The GCSE results this summer are thought to have been downgraded, and because of that reason many head teachers and local authorities have threatened to take legal actions in order to clarify the case.
Earlier this month the results from this year`s GCSEs have been released and it turned out that the requirements to achieve a certain grade were higher than the previous years, and even in exams taken as recently as January. Because of these changes many students who expected for example C grade, got D. Of course the preparation of the students is of highest importance, however this year for the first time the the proportion of GCSEs resulting in A-C grades fell, causing many students , who would have achieved higher grades according to the previous requirements, could now miss college or six-form places.

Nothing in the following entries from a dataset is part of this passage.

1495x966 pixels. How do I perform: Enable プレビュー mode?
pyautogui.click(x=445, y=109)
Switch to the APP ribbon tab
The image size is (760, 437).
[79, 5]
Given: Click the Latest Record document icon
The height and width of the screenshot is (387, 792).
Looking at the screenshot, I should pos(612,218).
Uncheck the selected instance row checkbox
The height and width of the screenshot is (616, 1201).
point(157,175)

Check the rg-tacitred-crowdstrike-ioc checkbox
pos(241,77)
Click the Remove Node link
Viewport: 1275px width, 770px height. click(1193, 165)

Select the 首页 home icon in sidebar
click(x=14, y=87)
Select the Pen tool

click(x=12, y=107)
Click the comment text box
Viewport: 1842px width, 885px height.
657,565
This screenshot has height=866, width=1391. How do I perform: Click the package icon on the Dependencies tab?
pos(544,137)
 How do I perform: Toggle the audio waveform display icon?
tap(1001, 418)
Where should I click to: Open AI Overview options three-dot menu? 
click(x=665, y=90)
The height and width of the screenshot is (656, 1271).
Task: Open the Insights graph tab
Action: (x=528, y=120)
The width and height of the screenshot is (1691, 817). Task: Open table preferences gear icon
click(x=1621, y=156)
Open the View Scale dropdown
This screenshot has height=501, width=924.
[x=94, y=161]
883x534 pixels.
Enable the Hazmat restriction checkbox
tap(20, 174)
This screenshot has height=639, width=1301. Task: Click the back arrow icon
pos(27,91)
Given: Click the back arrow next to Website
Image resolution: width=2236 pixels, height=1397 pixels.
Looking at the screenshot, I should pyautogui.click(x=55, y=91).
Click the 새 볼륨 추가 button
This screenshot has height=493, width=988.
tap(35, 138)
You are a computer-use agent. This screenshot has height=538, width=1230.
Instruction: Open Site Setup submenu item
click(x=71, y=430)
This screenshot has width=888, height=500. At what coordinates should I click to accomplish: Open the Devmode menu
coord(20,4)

Local authorities claim that this situation may include a case of discrimination, as it mainly affects students from the ethnic minorities or poor backgrounds.
The The National Association of Head Teachers (NAHT) is also one of the organisations, which oppose the changes. General Secretary Michael Hobby suggested the change had been made as a result of “unsubstantiated concerns” that the pass rate for GCSEs taken in January had been too high, in an open letter to education secretary Michael Gove.
Gove replayed to the questions that he had never put any pressure on Ofqual to change the grade boundaries.
Ofqual thoroughly understands the concerns of all teachers, parents and councils and they are now ready to start investigating the case. However, on the other hand NAHT said they believe an investigation conducted only by Ofqual will not be sufficient and might be even subjective, as by the investigation they are required to find out their own failings.
Meanwhile, Michael Gove is at the centre of another outcry today after pulling the funding for a free school in Bradford without warning, days before it was set to open its doors.